━━━ THE INPUT

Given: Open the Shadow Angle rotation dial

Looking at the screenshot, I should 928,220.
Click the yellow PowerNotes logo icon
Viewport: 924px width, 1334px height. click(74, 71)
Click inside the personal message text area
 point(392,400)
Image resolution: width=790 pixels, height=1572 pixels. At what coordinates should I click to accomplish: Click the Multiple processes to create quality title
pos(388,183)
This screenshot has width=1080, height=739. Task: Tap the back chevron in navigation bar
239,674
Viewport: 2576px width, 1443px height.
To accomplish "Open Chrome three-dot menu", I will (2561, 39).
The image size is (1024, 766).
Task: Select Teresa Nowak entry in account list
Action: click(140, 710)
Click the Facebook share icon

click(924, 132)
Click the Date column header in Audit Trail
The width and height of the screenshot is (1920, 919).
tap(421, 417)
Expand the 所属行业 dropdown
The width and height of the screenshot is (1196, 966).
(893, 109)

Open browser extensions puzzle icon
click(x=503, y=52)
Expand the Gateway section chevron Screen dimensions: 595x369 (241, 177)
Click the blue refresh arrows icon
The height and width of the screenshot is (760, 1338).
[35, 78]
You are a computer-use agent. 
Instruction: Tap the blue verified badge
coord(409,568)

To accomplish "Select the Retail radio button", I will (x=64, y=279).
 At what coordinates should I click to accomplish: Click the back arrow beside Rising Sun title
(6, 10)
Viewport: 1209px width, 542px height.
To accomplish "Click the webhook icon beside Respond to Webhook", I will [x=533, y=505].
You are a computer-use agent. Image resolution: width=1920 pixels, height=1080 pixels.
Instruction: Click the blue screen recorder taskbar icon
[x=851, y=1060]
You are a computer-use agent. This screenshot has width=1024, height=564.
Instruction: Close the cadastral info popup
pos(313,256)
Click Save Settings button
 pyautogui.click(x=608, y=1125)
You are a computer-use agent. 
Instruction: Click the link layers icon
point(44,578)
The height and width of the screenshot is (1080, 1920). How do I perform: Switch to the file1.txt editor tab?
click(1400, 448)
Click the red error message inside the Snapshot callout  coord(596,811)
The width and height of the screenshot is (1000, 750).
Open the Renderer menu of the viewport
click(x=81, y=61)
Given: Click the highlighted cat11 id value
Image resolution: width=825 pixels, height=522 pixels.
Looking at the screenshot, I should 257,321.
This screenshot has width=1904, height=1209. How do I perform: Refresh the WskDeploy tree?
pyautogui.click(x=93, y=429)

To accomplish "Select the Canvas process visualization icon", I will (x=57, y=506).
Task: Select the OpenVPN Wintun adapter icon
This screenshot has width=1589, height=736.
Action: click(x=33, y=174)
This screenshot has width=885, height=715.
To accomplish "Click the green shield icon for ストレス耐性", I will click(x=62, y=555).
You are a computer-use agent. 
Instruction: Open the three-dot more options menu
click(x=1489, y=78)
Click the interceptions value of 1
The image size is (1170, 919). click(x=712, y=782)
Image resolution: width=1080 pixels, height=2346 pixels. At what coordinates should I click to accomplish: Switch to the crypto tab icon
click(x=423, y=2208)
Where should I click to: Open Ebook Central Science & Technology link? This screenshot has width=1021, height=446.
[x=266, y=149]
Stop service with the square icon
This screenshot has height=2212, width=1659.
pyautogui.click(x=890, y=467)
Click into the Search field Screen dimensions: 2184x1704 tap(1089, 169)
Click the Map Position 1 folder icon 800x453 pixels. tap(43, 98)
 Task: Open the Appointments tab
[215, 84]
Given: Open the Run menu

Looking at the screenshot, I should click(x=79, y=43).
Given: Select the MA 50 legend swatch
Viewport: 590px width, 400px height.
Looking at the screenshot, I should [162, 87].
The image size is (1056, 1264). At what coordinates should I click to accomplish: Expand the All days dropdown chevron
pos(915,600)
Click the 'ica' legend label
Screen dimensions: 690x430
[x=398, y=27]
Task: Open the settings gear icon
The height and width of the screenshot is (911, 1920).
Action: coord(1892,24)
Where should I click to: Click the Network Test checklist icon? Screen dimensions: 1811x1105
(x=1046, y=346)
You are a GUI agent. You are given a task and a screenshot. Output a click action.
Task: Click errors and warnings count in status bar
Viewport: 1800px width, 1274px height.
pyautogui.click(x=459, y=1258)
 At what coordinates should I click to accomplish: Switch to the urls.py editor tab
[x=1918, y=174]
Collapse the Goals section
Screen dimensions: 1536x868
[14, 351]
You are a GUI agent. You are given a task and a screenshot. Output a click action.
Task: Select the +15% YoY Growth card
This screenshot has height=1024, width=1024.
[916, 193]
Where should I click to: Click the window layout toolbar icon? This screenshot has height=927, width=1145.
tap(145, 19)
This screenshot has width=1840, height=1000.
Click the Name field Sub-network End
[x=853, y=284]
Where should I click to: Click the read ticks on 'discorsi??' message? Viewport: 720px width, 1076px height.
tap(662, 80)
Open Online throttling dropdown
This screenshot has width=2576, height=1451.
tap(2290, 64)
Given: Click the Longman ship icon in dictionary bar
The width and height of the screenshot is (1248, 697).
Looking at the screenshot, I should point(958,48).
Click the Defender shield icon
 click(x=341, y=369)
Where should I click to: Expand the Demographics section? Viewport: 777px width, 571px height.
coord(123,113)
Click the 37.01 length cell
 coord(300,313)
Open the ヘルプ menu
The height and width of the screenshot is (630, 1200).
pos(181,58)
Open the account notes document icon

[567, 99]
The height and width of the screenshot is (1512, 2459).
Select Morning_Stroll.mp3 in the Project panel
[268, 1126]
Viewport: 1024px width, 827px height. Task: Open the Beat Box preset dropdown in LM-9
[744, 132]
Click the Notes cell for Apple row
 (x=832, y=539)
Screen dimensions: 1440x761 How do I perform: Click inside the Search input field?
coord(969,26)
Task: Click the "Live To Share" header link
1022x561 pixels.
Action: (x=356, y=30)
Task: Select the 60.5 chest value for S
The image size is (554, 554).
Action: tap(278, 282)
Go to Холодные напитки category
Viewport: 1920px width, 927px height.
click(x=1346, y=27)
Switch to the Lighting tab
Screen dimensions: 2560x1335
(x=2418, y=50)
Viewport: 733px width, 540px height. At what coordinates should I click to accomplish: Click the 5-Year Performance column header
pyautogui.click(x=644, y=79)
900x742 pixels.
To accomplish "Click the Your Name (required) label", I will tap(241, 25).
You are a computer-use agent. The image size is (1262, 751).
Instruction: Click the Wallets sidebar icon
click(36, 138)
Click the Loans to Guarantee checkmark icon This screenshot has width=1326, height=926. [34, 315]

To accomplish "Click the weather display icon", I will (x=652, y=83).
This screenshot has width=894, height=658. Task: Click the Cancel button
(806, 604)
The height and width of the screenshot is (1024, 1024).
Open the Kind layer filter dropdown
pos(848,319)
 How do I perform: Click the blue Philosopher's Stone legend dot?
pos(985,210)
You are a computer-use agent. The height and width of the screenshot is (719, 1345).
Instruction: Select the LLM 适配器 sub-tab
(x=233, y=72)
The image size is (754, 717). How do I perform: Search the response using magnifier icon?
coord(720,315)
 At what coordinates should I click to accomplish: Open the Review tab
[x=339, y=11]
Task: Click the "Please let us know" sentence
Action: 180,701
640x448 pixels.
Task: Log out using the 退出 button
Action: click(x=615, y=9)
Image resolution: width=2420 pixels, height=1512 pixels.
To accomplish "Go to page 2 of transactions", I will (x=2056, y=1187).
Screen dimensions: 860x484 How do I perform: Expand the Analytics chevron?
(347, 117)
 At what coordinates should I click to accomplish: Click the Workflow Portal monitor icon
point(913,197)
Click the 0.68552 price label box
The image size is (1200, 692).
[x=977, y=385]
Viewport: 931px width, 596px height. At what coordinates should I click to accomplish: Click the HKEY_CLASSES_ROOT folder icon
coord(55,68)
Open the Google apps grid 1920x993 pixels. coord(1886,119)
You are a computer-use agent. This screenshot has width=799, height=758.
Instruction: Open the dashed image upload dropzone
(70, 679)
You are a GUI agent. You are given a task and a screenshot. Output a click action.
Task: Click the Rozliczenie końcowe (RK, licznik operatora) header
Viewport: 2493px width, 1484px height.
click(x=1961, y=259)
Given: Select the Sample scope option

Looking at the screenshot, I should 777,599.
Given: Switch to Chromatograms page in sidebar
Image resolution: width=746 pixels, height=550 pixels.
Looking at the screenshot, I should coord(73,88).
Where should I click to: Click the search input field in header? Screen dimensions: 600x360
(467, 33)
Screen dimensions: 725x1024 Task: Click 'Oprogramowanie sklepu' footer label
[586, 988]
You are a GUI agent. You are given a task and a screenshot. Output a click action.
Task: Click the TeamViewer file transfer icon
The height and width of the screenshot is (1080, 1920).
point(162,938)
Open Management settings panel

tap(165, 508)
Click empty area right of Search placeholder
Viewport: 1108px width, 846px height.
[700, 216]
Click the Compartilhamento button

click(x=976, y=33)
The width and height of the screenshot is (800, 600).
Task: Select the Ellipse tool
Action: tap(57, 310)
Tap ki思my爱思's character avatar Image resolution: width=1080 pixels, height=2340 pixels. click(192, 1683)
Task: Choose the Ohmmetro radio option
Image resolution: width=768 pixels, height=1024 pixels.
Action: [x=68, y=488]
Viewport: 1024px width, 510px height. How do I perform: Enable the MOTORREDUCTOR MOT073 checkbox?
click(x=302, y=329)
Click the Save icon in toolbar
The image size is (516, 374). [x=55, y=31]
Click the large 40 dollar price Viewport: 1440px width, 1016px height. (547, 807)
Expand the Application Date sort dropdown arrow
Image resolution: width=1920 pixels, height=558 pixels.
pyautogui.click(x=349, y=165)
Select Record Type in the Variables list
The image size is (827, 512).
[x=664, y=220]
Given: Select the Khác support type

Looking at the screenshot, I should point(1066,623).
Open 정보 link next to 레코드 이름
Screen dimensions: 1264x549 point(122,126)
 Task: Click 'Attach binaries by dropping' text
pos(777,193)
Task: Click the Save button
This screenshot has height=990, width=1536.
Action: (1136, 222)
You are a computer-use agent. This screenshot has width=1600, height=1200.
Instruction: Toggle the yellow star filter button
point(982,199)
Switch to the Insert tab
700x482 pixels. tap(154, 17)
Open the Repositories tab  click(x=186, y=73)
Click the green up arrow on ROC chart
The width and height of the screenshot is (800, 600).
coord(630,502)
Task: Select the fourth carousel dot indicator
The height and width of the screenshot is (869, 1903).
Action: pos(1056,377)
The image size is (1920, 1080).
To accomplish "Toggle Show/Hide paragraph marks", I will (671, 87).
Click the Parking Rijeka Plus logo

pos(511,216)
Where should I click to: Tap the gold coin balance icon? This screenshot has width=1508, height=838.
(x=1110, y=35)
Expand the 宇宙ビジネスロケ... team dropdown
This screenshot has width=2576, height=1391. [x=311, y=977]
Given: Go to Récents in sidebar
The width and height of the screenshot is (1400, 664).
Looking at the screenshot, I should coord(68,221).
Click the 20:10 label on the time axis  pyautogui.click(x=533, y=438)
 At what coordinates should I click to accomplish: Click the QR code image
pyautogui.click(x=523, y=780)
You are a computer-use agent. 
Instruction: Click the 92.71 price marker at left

━━━━━━

TASK TO COMPLETE -> Update the data from the line containing "The width and height of the screenshot is (1000, 750)." down through the line containing "Click into the", changing "Renderer" to "Display" and leaving everything else unchanged.

CORRECT RESULT ->
The width and height of the screenshot is (1000, 750).
Open the Display menu of the viewport
click(x=81, y=61)
Given: Click the highlighted cat11 id value
Image resolution: width=825 pixels, height=522 pixels.
Looking at the screenshot, I should 257,321.
This screenshot has width=1904, height=1209. How do I perform: Refresh the WskDeploy tree?
pyautogui.click(x=93, y=429)

To accomplish "Select the Canvas process visualization icon", I will (x=57, y=506).
Task: Select the OpenVPN Wintun adapter icon
This screenshot has width=1589, height=736.
Action: click(x=33, y=174)
This screenshot has width=885, height=715.
To accomplish "Click the green shield icon for ストレス耐性", I will click(x=62, y=555).
You are a computer-use agent. 
Instruction: Open the three-dot more options menu
click(x=1489, y=78)
Click the interceptions value of 1
The image size is (1170, 919). click(x=712, y=782)
Image resolution: width=1080 pixels, height=2346 pixels. At what coordinates should I click to accomplish: Switch to the crypto tab icon
click(x=423, y=2208)
Where should I click to: Open Ebook Central Science & Technology link? This screenshot has width=1021, height=446.
[x=266, y=149]
Stop service with the square icon
This screenshot has height=2212, width=1659.
pyautogui.click(x=890, y=467)
Click into the Search field Screen dimensions: 2184x1704 tap(1089, 169)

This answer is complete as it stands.